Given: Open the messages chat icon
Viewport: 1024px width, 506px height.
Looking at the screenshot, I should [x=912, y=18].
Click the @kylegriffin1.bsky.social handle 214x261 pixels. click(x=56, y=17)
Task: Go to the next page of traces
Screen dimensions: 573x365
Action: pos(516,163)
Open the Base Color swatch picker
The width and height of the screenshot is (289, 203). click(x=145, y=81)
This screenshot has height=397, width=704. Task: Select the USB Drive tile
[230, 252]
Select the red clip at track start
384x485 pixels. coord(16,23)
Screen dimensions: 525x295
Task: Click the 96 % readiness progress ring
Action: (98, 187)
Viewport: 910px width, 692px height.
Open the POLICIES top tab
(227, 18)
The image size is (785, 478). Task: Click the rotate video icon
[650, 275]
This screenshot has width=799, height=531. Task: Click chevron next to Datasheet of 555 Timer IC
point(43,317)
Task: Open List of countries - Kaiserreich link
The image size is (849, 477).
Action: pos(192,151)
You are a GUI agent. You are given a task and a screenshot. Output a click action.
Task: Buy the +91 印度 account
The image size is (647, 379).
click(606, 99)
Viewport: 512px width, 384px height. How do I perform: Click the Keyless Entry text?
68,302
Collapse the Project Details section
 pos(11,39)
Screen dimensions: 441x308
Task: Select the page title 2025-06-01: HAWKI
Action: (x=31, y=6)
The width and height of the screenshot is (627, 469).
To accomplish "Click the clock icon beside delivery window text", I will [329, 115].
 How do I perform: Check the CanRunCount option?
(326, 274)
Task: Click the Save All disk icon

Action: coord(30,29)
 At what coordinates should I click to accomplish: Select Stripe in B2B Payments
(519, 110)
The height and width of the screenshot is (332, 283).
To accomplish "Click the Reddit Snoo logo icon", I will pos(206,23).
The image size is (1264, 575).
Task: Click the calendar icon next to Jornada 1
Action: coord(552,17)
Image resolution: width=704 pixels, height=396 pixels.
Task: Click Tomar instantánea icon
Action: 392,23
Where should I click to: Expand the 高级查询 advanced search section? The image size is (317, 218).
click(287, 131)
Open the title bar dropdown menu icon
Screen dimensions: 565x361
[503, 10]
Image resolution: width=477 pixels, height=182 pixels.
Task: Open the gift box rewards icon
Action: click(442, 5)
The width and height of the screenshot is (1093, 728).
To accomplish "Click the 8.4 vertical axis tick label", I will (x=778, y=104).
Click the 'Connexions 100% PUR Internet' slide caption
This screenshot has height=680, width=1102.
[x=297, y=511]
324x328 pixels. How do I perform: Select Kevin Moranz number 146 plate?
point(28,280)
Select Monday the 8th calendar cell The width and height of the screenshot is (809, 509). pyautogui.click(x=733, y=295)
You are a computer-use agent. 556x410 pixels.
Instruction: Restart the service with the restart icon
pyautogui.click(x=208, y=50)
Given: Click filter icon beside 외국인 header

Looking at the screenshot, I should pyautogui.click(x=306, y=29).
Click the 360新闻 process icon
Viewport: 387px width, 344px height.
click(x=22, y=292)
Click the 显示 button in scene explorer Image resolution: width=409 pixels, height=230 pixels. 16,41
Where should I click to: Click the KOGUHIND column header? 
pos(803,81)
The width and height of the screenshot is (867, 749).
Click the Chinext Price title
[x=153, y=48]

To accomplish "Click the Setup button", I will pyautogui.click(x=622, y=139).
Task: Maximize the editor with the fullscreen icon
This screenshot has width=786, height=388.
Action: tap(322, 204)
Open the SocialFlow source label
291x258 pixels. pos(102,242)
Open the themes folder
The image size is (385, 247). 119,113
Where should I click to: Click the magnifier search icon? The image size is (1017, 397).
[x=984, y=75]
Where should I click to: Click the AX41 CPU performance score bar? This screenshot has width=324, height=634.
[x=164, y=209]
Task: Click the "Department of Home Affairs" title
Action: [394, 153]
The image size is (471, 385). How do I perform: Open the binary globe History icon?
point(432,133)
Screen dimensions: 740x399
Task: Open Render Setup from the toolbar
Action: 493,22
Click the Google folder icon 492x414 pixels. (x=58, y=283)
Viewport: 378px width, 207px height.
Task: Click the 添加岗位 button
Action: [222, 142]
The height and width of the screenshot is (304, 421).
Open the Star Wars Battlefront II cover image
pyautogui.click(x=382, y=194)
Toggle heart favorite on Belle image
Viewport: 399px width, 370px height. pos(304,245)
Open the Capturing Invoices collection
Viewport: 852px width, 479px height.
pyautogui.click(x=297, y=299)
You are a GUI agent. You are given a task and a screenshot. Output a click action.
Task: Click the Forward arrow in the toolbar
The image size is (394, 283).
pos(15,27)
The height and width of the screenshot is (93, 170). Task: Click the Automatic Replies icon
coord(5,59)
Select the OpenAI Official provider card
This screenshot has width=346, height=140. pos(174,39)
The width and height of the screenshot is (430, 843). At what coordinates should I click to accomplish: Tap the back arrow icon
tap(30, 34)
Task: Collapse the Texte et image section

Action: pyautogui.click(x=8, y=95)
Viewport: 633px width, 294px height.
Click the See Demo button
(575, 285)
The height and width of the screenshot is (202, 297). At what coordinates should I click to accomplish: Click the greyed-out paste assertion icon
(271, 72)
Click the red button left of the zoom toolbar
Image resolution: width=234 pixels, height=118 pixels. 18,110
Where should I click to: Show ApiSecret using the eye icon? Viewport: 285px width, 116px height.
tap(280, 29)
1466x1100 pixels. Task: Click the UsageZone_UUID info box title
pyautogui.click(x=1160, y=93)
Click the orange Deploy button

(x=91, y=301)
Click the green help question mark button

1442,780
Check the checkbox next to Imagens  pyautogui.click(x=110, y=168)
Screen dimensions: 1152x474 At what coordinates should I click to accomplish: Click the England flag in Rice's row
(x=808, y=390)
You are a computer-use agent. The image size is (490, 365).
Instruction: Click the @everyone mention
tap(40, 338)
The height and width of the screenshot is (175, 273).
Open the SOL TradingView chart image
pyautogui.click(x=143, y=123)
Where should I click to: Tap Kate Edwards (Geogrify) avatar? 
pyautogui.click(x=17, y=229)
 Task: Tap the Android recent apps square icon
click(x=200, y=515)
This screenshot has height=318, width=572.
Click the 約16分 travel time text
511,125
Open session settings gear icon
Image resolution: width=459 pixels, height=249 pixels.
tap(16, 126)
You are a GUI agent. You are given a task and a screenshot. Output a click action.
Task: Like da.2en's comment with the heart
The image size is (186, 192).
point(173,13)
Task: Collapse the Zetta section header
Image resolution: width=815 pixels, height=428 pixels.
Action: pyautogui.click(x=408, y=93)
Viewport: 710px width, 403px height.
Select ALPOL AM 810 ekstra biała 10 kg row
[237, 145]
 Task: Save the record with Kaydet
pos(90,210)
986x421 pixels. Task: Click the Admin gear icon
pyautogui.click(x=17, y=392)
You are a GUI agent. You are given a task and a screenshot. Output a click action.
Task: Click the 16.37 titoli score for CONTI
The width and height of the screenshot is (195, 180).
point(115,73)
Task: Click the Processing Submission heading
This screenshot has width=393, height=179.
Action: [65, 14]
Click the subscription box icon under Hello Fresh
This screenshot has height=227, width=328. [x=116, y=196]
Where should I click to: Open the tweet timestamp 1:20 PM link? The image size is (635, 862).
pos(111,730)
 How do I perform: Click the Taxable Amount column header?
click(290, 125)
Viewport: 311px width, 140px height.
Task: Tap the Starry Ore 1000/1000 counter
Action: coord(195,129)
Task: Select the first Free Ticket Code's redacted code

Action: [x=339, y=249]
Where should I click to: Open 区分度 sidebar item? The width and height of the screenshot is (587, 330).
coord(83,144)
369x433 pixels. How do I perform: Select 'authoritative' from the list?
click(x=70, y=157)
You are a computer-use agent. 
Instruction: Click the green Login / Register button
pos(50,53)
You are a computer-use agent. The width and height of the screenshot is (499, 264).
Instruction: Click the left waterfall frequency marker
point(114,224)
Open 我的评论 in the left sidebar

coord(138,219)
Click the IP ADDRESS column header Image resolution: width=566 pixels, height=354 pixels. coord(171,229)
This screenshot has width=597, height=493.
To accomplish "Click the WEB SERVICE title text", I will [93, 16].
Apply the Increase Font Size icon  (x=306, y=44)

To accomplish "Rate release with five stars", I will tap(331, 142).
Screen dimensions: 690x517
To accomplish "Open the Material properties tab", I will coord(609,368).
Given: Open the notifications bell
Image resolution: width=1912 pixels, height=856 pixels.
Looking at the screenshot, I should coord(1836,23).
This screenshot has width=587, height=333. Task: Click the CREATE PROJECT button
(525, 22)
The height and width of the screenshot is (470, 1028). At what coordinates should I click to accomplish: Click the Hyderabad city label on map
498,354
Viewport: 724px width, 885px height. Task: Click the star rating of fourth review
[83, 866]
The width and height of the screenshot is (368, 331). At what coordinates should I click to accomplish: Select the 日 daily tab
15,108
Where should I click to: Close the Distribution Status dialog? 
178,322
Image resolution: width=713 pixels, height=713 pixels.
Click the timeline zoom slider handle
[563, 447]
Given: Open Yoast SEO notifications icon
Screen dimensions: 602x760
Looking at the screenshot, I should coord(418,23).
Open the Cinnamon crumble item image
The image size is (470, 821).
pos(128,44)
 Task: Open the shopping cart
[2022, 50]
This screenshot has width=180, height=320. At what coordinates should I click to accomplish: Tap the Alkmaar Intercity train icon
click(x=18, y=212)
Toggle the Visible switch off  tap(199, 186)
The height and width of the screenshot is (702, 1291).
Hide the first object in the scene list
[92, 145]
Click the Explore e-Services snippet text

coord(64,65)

== == ==

WHAT YOU SHOULD DO
Please give only the number of lines in the listing that hold the word "notifications".

WRITTEN REPLY
2